2000 Ram 2500 Diesel Vacuum Pump

No question, just sharing . . .

I had the truck in the shop for power steering pump replacement as existing one leaked fluid (2nd replacement).

During the repair, the techs saw a crack in vacuum pump housing/adapter. So this component was replaced as well. The housing/adapter is made of aluminum and it lasted 23-years before failure.

There are only 2 bolts at the adapter flange that failed, so i suppose over the years, there must have been some movement/vibration of the power steering pump to cause the failure. Keep in mind that cold climate likely impacts the power steering pump. The fluid used in power steering pump is a synthetic ATF as it is better than the power steering fluid.

What turned out to be a $300 job ended up being $950. Ouch!

Here are the photos taken of the failed component and a screenshot of the overall installation from the repair manual.

Part No. 3 Failed

Crack from 9 - 12 o’clock position.

Exterior View of crack

Housing side view, no damage seen

1 Like

The PS pump seems to be cantilevered from the end of the Vac pump, making a long assembly sticking out. Do you think that played a role in the failure of the flange?

yes, coupled with only 2 bolts which allows for adapter movement perpendicular to bolt axis. the techs say that after 23-years with normal engine vibration could have an impact as well. Seems that adding gusset or a 4 bolt flange would have been a better design.

although rare in occurrence, extremely cold starts resulted in about 10-15 seconds of rough engine operation (cough, spit, and splatter) until all cylinders fired.

i’m grateful that these techs are observant and found it as a catastrophic failure was likely imminent.

My though is all of the above, plus a microscopic casting flaw exacerbated .by a poor design.
If the failure was only design related, after 23 years in service, that assembly would have a reputation for failure.

Anecdote alert;
I like the gear drive on the power steering pump.
When I was pulling new travel trailers from Indiana to Alberta, many of the axle assemblies had been in outside storage for a year or more due to COVID issues.
A layer of surface rust would form on the internal brake drum surfaces.
It took a long time to scrub the surface rust off.
It was not unusual to be into North Dakota before I had usable trailer brakes.
I really liked the Chevy Duramax engine, except that both the alternator and the hydraulic pump are driven by the same belt.
And as well as the power steering, the power brakes are powered by the same pump.
The drive pulley on the alternator has a centrifugal clutch to prevent excess speed of the alternator.
The incident;
I had pulled into a small town in Minnesota for a 20 minute power nap.
I was headed back to the Interstate and was making a left turn in a wide, traffic light controlled intersection.
As I started to turn left, a woman pushing a baby carriage stepped off of the curb into the cross walk.
No problem, she has the right of way, and I have lots of room to make a gentle stop.
But, just then the pulley on the alternator failed and tore up the serpentine belt.
With the belt gone I had no power steering and no power brakes.
That truck really needs both. And right ahead is a woman with a baby buggy.
I had an angel riding with me that day.
I had lucked out and had a trailer that had working brakes and the trailer brakes brought me to a safe stop.
The woman had no idea how close she had come to a close encounter.

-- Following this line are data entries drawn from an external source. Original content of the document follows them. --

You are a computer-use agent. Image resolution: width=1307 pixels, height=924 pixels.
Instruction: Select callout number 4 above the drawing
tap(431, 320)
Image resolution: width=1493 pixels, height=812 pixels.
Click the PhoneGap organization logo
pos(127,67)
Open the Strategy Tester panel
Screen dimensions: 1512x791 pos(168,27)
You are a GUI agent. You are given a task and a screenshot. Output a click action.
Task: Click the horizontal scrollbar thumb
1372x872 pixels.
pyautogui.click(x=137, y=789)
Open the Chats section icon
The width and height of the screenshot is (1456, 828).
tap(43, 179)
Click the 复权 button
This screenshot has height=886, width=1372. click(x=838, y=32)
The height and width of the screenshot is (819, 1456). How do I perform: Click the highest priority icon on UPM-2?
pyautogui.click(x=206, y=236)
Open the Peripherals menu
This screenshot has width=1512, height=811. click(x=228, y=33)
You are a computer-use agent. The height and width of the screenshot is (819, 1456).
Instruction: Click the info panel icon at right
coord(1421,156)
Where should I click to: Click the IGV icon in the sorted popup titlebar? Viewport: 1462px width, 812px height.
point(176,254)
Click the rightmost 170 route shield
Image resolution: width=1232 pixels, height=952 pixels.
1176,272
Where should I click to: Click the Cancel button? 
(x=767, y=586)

Dang! You surely did have an angel that day. :innocent:

now that i think about it, my truck has 1 serpentine belt, so i would have like not had power steering as the power steering unit bolted to the adapter from vacuum pump. sure would have made a mess though.

i would think your truck has emergency brakes?

i occasionally practice stopping my truck with the emergency brake. mainly to make sure they work and to familiarize myself with them.

I think of mine as a parking brake rather than an emergency brake.
It is not very good as a parking brake and I would not even think about it in an emergency.

But your drawing shows a gear drive. That’s what I liked about it.
My three ton has a gear drive hydraulic pump and a backup electric-hydraulic pump, both charging an accumulator, for the power brakes.
As soon as you turn the key on, the electric pump starts and charges the accumulator so that you have full braking available to hold on a hill if you release the parking brake before putting it in gear.
And it also has a better parking brake.